▶ DATA RECORDS
------
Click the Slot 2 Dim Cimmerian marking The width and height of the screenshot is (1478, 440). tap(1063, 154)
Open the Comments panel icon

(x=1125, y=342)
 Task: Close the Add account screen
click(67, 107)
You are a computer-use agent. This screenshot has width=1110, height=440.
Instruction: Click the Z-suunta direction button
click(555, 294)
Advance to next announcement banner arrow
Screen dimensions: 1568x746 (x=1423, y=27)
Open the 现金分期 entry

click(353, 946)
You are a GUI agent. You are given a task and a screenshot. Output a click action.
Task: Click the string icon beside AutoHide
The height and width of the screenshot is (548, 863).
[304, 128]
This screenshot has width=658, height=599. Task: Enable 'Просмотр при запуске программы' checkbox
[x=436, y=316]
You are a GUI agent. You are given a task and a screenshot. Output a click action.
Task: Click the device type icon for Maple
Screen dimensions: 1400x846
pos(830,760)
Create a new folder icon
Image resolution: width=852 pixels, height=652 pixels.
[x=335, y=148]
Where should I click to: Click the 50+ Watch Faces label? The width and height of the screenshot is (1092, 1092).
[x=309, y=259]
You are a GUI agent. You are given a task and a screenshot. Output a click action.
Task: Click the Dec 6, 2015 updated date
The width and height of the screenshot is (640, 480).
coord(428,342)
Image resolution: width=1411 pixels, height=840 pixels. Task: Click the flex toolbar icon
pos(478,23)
------
▶ INSTRUCTION
Lay out the data between the line that contains "Open the Comments panel icon" and the line that contains "[x=309, y=259]", inclusive, as a Markdown table with the columns Row and Line, where each row holds a number and one line, and leave out blank lines.

▶ SOLUTION FOR THIS PROBLEM
| Row | Line |
|---|---|
| 1 | Open the Comments panel icon |
| 2 | (x=1125, y=342) |
| 3 |  Task: Close the Add account screen |
| 4 | click(67, 107) |
| 5 | You are a computer-use agent. This screenshot has width=1110, height=440. |
| 6 | Instruction: Click the Z-suunta direction button |
| 7 | click(555, 294) |
| 8 | Advance to next announcement banner arrow |
| 9 | Screen dimensions: 1568x746 (x=1423, y=27) |
| 10 | Open the 现金分期 entry |
| 11 | click(353, 946) |
| 12 | You are a GUI agent. You are given a task and a screenshot. Output a click action. |
| 13 | Task: Click the string icon beside AutoHide |
| 14 | The height and width of the screenshot is (548, 863). |
| 15 | [304, 128] |
| 16 | This screenshot has width=658, height=599. Task: Enable 'Просмотр при запуске программы' checkbox |
| 17 | [x=436, y=316] |
| 18 | You are a GUI agent. You are given a task and a screenshot. Output a click action. |
| 19 | Task: Click the device type icon for Maple |
| 20 | Screen dimensions: 1400x846 |
| 21 | pos(830,760) |
| 22 | Create a new folder icon |
| 23 | Image resolution: width=852 pixels, height=652 pixels. |
| 24 | [x=335, y=148] |
| 25 | Where should I click to: Click the 50+ Watch Faces label? The width and height of the screenshot is (1092, 1092). |
| 26 | [x=309, y=259] |